I thought you had the estherae and the labs in seperate tanks. Are they getting along ok being so big when they were put together? 

A friend and I had issues trying to introduce adult estherae into a tank of adult labs about a year ago.


----------



## KhuliLoachFan

They were separate, but everybody was hiding too much. So I moved them back in. And now everybody gets along great, and I see all my pretty fishies more.

http://nospisciculi.blogspot.com/2010/05/my-75-gallon-malawi-cichlid-tank.html

W


----------



## cichlidsnorth

I still keep a few mbuna around(3 tanks) they are cool fish to watch colony interaction. I ussually keep a dominant male with a sub dominate and 6 or more females to spread aggression around. I pull the odd bred female out to raise tohe eggs but for the most part I let them spit in the tank. I have moved more to haps and frontosas than the mbuna but I will always keep a few mbuna around!


----------



## PACMAN

I have malawi cichlids. I should take some pictures asap. 

what is the easiest malawi to breed?

I dont have any pairs as of now


----------



## AquariAM

none of them are non-easy to breed. As long as you take good care of them they're harder to _not_ breed. Mostly, they do not really pair. It's a group thing. One male and a large group of females. So you'd buy, for example, one nice male peacock of X species and like five or six females of that species.


----------



## KhuliLoachFan

Yep. The only Cichlid easier, in my opinion, is the Convict (Archocentrus Nigrofasciatus, south american).

W


----------



## cichlidsnorth

do to the fact they are so easy to breed we end up with a lot of hybrids and poor quality fish in the hobby.
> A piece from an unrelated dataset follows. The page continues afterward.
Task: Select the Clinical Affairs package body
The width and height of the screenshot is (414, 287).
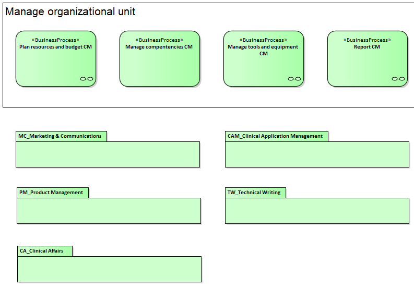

SO IF u are going to save the fry from your mbuna please do us all a favour and make sure that u dont have 2 or more different types that will hybredize and also make sure u have exellent quality stock, if u dont, then just let them spit the fry in the tank for free food!!!


----------



## Joeee

cichlidsnorth said:


> do to the fact they are so easy to breed we end up with a lot of hybrids and poor quality fish in the hobby. SO IF u are going to save the fry from your mbuna please do us all a favour and make sure that u dont have 2 or more different types that will hybredize and also make sure u have exellent quality stock, if u dont, then just let them spit the fry in the tank for free food!!!


Funny, because my hybrid flowerhorn that I bought for $6 died eating a hybrid convict that I was given.
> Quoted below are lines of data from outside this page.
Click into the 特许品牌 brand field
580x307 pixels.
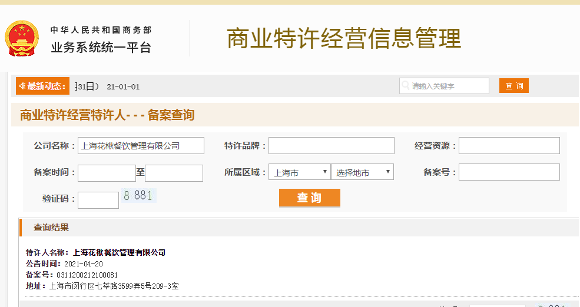point(331,146)
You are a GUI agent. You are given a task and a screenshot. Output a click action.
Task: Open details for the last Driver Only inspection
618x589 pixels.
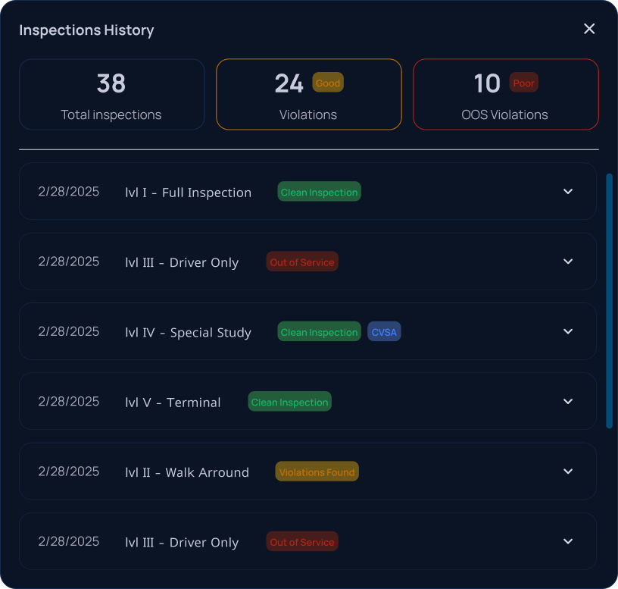click(x=568, y=541)
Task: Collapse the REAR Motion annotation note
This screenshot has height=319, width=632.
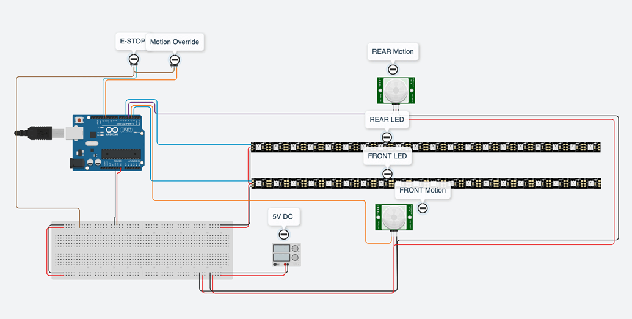Action: coord(393,69)
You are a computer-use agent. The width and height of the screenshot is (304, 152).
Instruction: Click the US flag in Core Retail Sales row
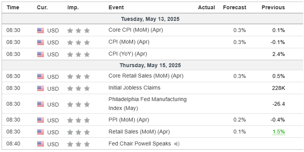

The thing is though, I think hybrids should have a completely different section in a LFS. Like they have a good 90% of their livestock on the "non-hybrid" and the remaining 5% in a separate "hybrid" corner. I don't understand why people buy hybrids, it's like buying a can of coke and nestea and then mixing them, or even worse, buying it mixed together already.


----------



## KhuliLoachFan

We could have a sign over one half that says "Deez Fish Is Nawt Miscegenated", and over another "Deez Fish is Miscegenated".
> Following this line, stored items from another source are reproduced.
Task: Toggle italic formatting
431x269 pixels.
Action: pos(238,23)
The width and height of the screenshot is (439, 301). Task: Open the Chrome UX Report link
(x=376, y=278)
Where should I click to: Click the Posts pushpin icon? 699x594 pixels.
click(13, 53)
Grinning, running, and ducking...


W


----------



## AquariAM

KhuliLoachFan said:


> Yep. The only Cichlid easier, in my opinion, is the Convict (Archocentrus Nigrofasciatus, south american).
> 
> W


Convicts are central american as is the entire cryptoheros genus.


----------



## Ciddian

Kay...Lets start over.


----------



## KhuliLoachFan

Awesome. Deja-non-vu. It's a sign that somebody modified the Matrix. 

W


----------



## AquariAM

No, that's when you see a black fish, then you see another black fish, but you're not sure if it's the same black fish.


----------



## Philip.Chan.92

Planning to get Pseudotropheus saulosi, one or two males and 4-6 females


----------



## AquariAM

Two males won't work. Just 1. This is a viable setup though.


----------



## PACMAN

I think I have this in my tank. He's one of the 2 fish that are assh*les in my tank, always picking on the rest....


----------



## AquariAM

Not knowing what kind of fish you have is viciously frowned upon.


----------



## PACMAN

I have a Venustus, a frontosa, and a red zebra. Oh and a Pl*co and a kuhli loach.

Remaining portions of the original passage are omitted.